The tax deal we all signed (but never read)

  • Press Release
  • 3 minute read
  • August 27, 2025

Author

Fridolinus Muchunguzi
Fridolinus Muchunguzi

Senior Associate, PwC Tanzania

Taxation embodies the social contract between the state and its citizens, where fiscal exchange acts as a balancing mechanism. Compliance and legitimacy in taxation systems are reinforced when taxpayers perceive tangible returns for their contributions reflecting a healthy social contract in action. Let me explain this statement.

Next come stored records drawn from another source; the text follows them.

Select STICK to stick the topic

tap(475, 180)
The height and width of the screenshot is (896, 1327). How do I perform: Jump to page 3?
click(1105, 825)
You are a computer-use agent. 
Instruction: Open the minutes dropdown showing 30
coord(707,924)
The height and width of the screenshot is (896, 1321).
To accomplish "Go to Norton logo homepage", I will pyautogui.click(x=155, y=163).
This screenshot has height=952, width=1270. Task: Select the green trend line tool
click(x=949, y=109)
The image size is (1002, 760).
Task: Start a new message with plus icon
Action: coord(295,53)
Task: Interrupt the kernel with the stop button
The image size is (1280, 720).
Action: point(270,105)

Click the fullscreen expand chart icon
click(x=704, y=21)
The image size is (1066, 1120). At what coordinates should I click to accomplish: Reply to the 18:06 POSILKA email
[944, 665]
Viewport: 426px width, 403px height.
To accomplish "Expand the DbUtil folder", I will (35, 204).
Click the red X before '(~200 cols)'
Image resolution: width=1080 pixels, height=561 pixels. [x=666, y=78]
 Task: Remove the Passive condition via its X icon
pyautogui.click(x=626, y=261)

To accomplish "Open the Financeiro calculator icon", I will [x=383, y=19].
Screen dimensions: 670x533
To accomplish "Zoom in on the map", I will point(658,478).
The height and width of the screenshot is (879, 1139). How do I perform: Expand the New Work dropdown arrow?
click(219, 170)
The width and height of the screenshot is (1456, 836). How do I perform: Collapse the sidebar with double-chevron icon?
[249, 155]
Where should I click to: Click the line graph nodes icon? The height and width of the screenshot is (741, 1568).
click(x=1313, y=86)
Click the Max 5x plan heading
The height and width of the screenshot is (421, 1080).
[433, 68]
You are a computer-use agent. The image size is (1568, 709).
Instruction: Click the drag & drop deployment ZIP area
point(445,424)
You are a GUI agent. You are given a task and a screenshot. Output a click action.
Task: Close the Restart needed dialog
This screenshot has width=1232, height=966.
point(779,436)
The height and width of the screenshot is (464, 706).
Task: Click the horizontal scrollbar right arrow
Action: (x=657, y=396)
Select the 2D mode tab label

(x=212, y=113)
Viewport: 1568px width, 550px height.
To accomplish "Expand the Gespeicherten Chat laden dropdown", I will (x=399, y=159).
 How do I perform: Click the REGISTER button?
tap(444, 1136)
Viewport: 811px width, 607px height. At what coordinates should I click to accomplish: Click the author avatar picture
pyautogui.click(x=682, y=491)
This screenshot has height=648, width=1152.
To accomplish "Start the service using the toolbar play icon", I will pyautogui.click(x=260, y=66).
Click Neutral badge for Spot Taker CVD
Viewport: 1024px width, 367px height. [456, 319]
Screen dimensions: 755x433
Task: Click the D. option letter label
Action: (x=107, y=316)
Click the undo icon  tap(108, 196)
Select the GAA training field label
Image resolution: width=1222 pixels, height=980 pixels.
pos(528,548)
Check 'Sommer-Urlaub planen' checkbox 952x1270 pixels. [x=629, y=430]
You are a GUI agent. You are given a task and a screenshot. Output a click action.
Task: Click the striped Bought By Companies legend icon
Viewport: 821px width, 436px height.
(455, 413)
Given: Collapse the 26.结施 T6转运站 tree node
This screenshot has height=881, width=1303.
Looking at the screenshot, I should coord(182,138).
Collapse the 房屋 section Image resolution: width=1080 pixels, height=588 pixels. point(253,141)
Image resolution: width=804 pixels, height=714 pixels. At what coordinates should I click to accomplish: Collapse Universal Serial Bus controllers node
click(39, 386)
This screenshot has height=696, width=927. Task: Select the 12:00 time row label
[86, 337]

Most people think of taxes as a legal burden, something we pay because we must. But taxation is far more than a financial obligation. It is, in fact, a deal, a social contract between the state and its citizens. Like many contracts, it’s rarely read, seldom discussed, and often misunderstood. Yet, it underpins the very functioning of society. This “tax deal” is built on two key principles: the social contract, which legitimises the authority of the state, and fiscal exchange, which ensures that taxpayers receive value in return. Together, they form the foundation of voluntary tax compliance, a critical ingredient for national development and public trust.

The social contract - The unspoken agreement: The idea of a social contract dates back to philosophers like Hobbes, Locke, and Rousseau. It suggests that individuals agree implicitly or explicitly to be governed in exchange for protection, justice and public services. In this context, taxation becomes a moral and civic duty. Citizens contribute financially to the state, trusting that their money will be used to uphold rights and deliver essential services. This is the part of the deal most people never read - taxation is not just about money, it’s about legitimacy. When the state honors its side of the contract, citizens are more likely to accept their tax obligations as fair and necessary.

Fiscal exchange - The return on your contribution: Fiscal exchange theory gives this contract a practical face. It treats taxation as a kind of transaction-citizens pay taxes, and in return, they expect public goods such as roads, schools, hospitals, security, and more. When these services are delivered effectively and equitably, the deal feels fair, trust grows and compliance increases. But when services are poor, mismanaged, or corrupted, the deal breaks down. Citizens begin to question why they should pay at all, which results in lower tax morale, increased evasion, and a weakened state-citizen relationship. In this way, fiscal exchange is not just about economics, it is about trust, fairness, and accountability.

Voluntary compliance - When the deal feels right: Voluntary tax compliance is the willingness to pay taxes without coercion which thrives when the social contract is strong and fiscal exchange is visible. People are more likely to comply when they believe their taxes are making a difference. This is especially true in countries like Tanzania, where public service delivery is still developing. In such contexts, enforcement alone is not enough. Citizens need to see real improvements in infrastructure, education, healthcare, and governance. When they do, paying taxes becomes a shared responsibility and not a forced obligation. The tax deal becomes something they believe in and not just something they endure.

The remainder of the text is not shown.